It's also become my strength to face that I can't control others, only me, truly. When uPDm says something rude instead of telling her that's rude I say 'why would you say that' and shut it down.

This person may have honed in on your nature and is taking advantage. You get to decide how you spend your precious time. You've already said why and telling her you've already said why it isn't working is sufficient. You owe no further explanation. She may try to Hoover you back in, turn it around back on you, and try to work on this or that, make false promises only to fail if it's not in her nature to respect others. It's not wrong to be busy, unavailable, block email and number if you choose. Protect yourself any way you wish.

Dutch Uncle

#4
Hi,

I'm sorry I was right about the vitriolic reply. As much as I value validation, there are times I can do without.  ;)
I trust you can relate.

Quote from: Flutterbye on May 23, 2016, 09:48:48 AM
I'll chalk it up to a experience.
That's the spirit!

QuoteMy only regret is I put it in writing by emailing her so she could circulate it to mutual acquaintances if she wishes.
Well, if she does, you could always give your mutual acquaintances the short version. And then close the subject, and see what happens. Within a week or so this will probably all over.

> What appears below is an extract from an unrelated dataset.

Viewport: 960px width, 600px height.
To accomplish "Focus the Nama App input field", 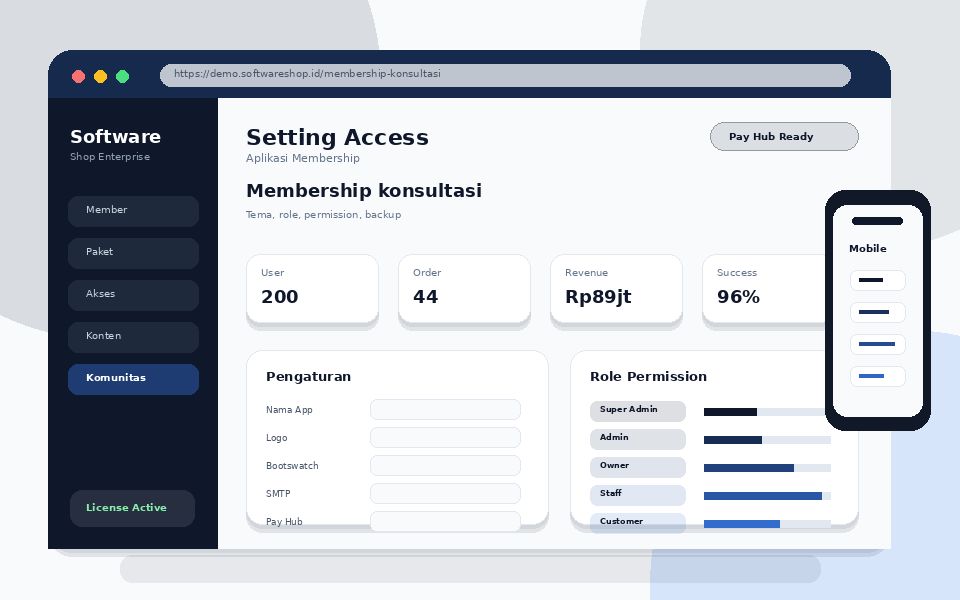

I think you can give yourself a pat on the back. You handled this well. Especially given the circumstances.  :thumbup:

Take care,
:hug:

Flutterbye

Quote from: Butterfly on May 23, 2016, 09:58:08 AMThis person may have honed in on your nature and is taking advantage.
good point, thanks for the reminder Butterfly. Rings true. I forget that just because I've gone NC with my Nmum doesn't mean I won't meet another N's while I'm trying to make new friends.

Thanks again DU for your support & advice. The SHORT version! Indeed. :)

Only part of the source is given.